A 5ª Turma Cível do TJ (Tribunal de Justiça) do Distrito Federal condenou a Fundação Hemocentro e a capital a pagarem, solidariamente, o montante de R$ 100 mil de indenização por danos morais a uma paciente contagiada pelo vírus HIV durante realização de transfusão de sangue em cirurgia de grande porte. Os réus terão ainda que arcar com pensão vitalícia equivalente a 3 salários mínimos, devida a partir do evento danoso, ocorrido no ano de 2001.
Os pais pediram na Justiça a condenação dos requeridos ao pagamento de R$ 500 mil de indenização por danos morais e pensão vitalícia a título de danos materiais.A autora da ação é menor de idade e foi representada pelos pais. Segundo narram, em 2001, com apenas dois meses de idade, a recém-nascida teve que se submeter a uma cirurgia de grande porte, na qual recebeu transfusão de sangue. A cirurgia foi realizada no HRAS (Hospital Regional da Asa Sul) e o sangue fornecido pela Fundação Hemocentro de Brasília. No procedimento, a bebê contraiu o vírus da AIDS, fato admitido pelos réus.
Em contestação, o DF arguiu, em preliminar, ilegitimidade passiva para constar na lide. Em relação ao mérito, sustentou que a fundação adotou todas as providências necessárias à coleta e ao fornecimento de sangue. Alegou a ocorrência de fato fortuito, já que a presença do vírus não foi detectada porque o doador estava na fase denominada janela imunológica, o que excluiria a responsabilidade civil do Estado. Contestou ainda os valores pedidos a título de indenização material e moral, informando que a criança faz tratamento na rede pública de saúde.

_Dados fornecidos_:
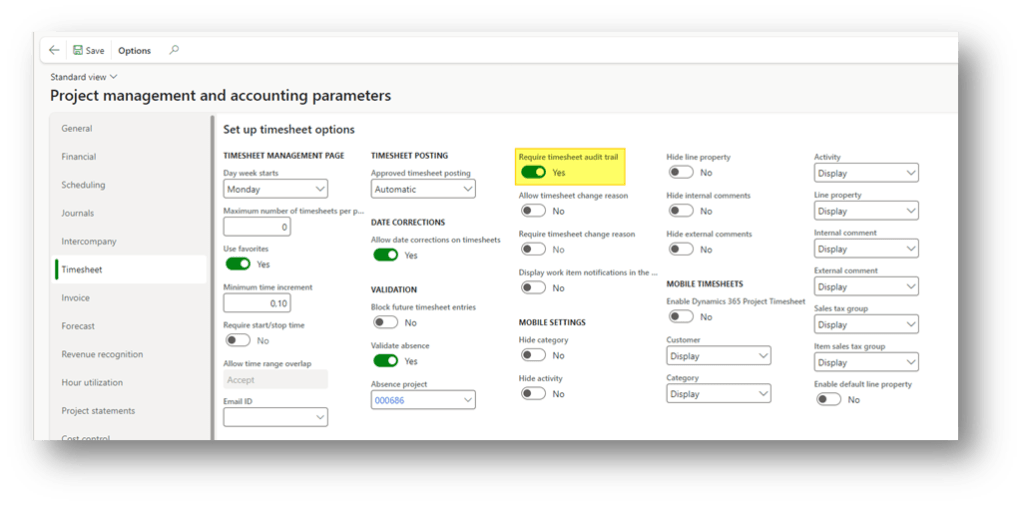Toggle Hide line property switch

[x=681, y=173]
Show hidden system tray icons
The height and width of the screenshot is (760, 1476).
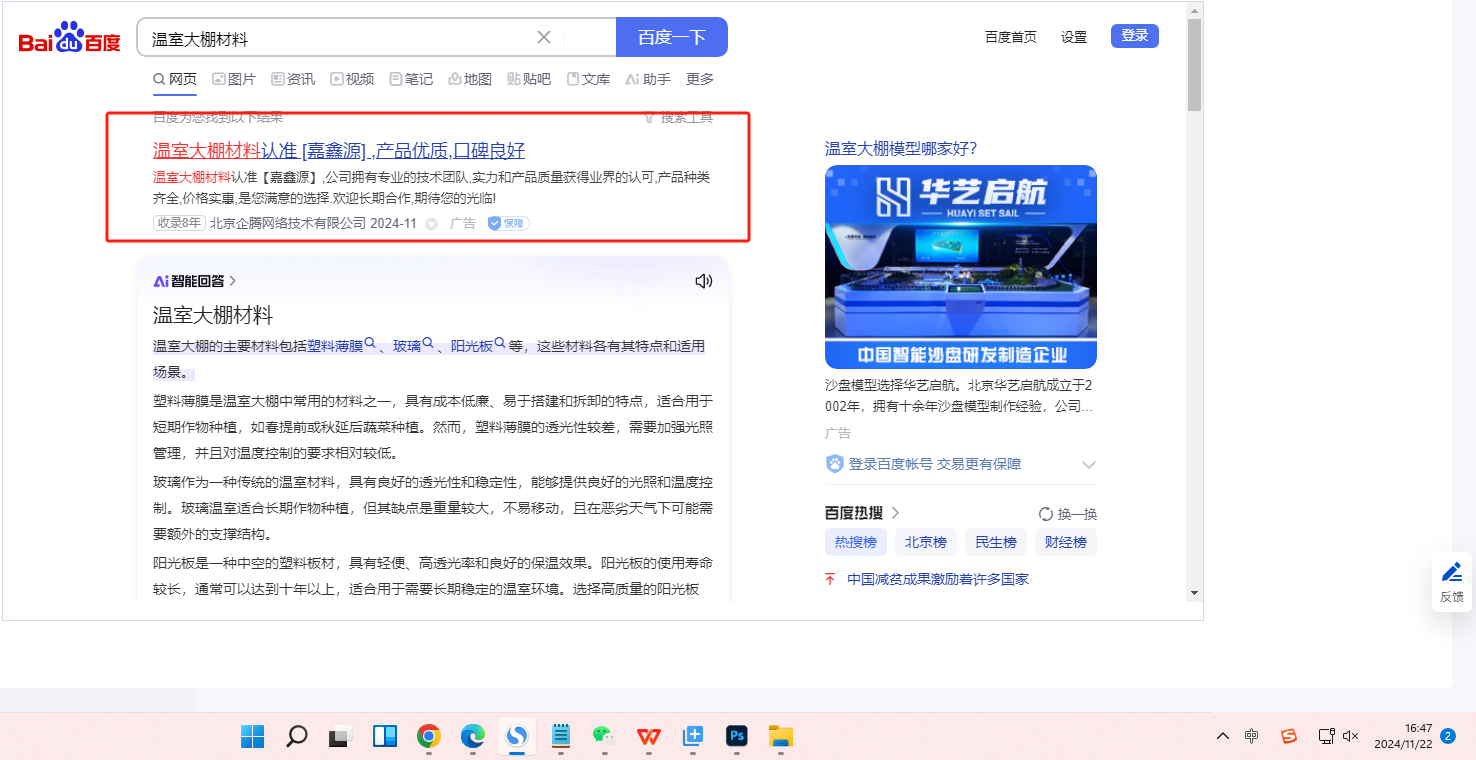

==

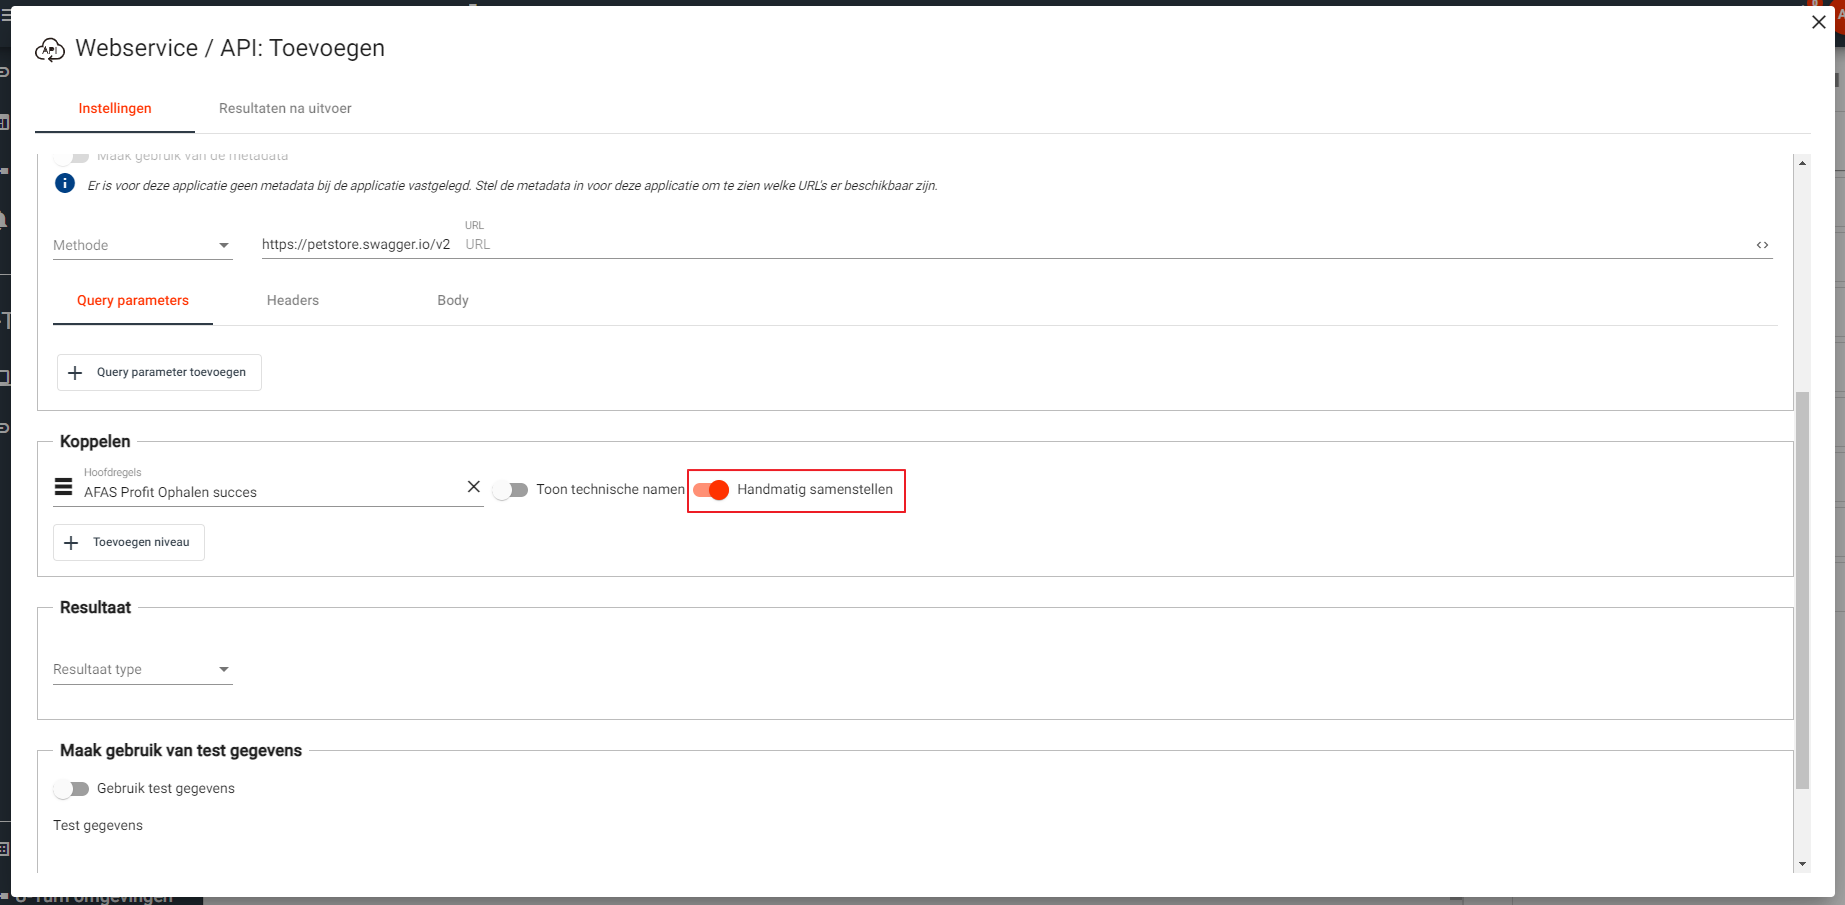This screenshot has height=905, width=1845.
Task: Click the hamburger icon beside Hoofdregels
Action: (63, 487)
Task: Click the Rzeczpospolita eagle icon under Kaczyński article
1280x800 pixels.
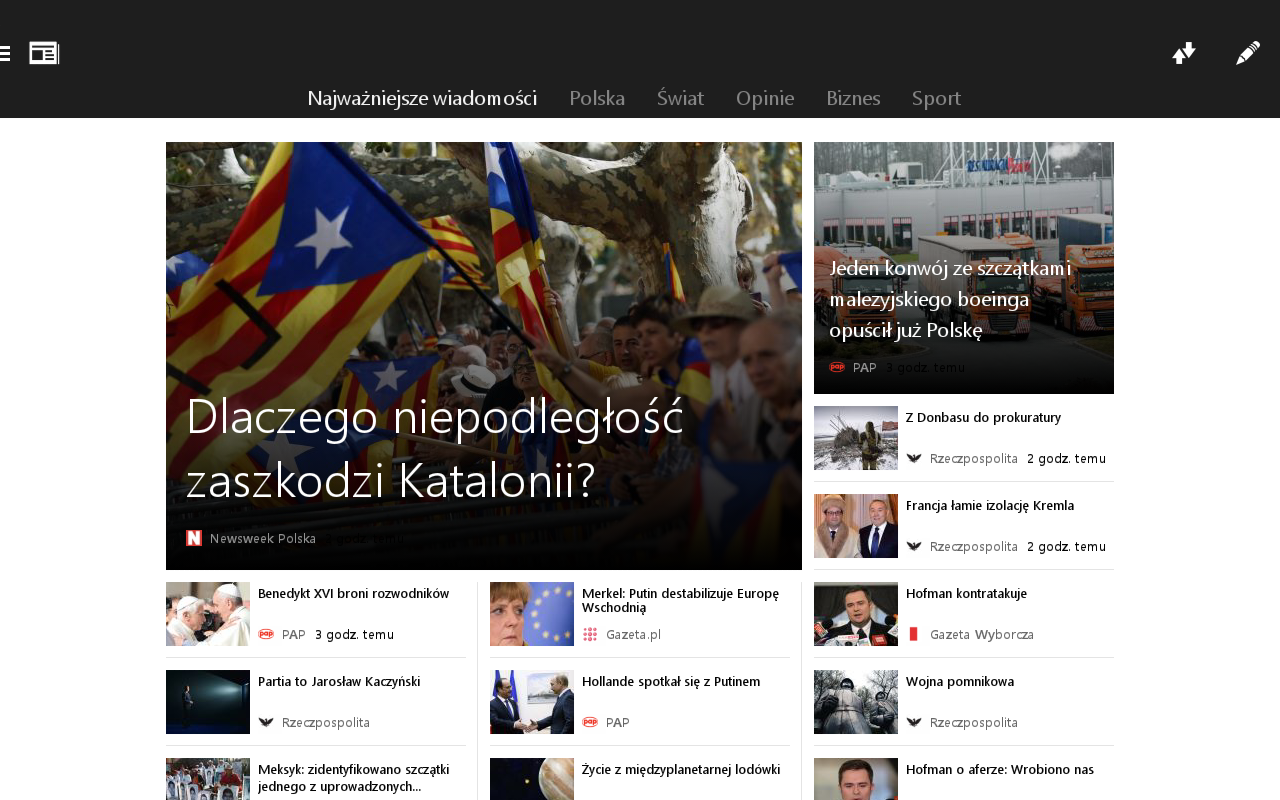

---

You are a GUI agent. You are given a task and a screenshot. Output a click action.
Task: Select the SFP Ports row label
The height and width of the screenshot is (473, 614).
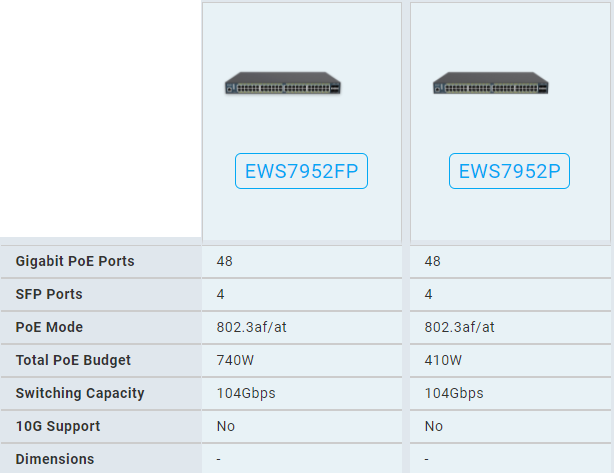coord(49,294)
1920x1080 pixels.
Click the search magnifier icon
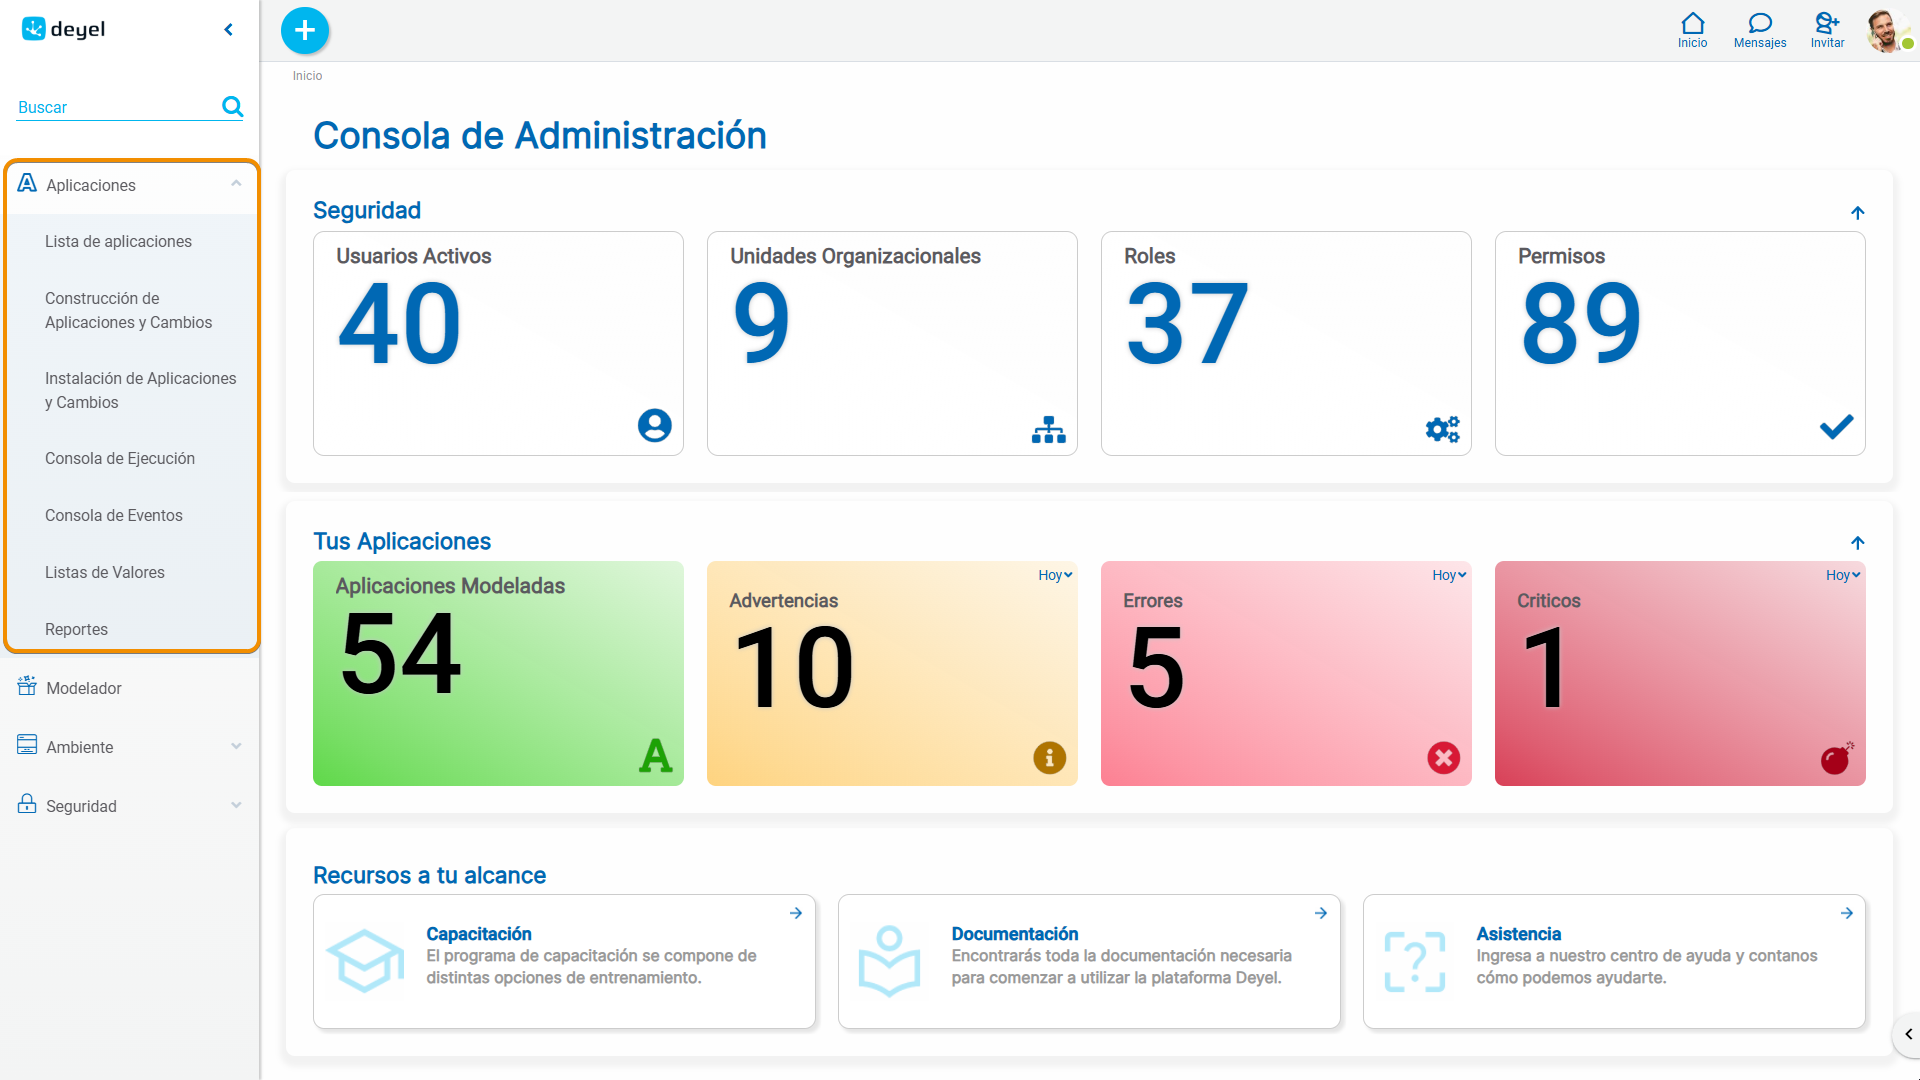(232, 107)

_Tarefas do exercício_:
[A] Responda com base no texto fornecido:
(i) Qual valor de indenização por danos morais a 5ª Turma Cível fixou?
(ii) Com que idade a recém-nascida passou pela cirurgia?
(iii) Em qual hospital a cirurgia foi realizada?
[B] Segundo o texto fornecido, por que o DF alegou a ocorrência de fato fortuito? Explique em até três frases.
A listagem não tem nenhum papel aqui.

_Respostas das tarefas_:
[A]
(i) R$ 100 mil.
(ii) Com dois meses de idade.
(iii) No HRAS (Hospital Regional da Asa Sul).

[B] O DF alegou fato fortuito porque a presença do vírus não foi detectada. O doador estava na fase chamada janela imunológica. Segundo o DF, isso excluiria a responsabilidade civil do Estado.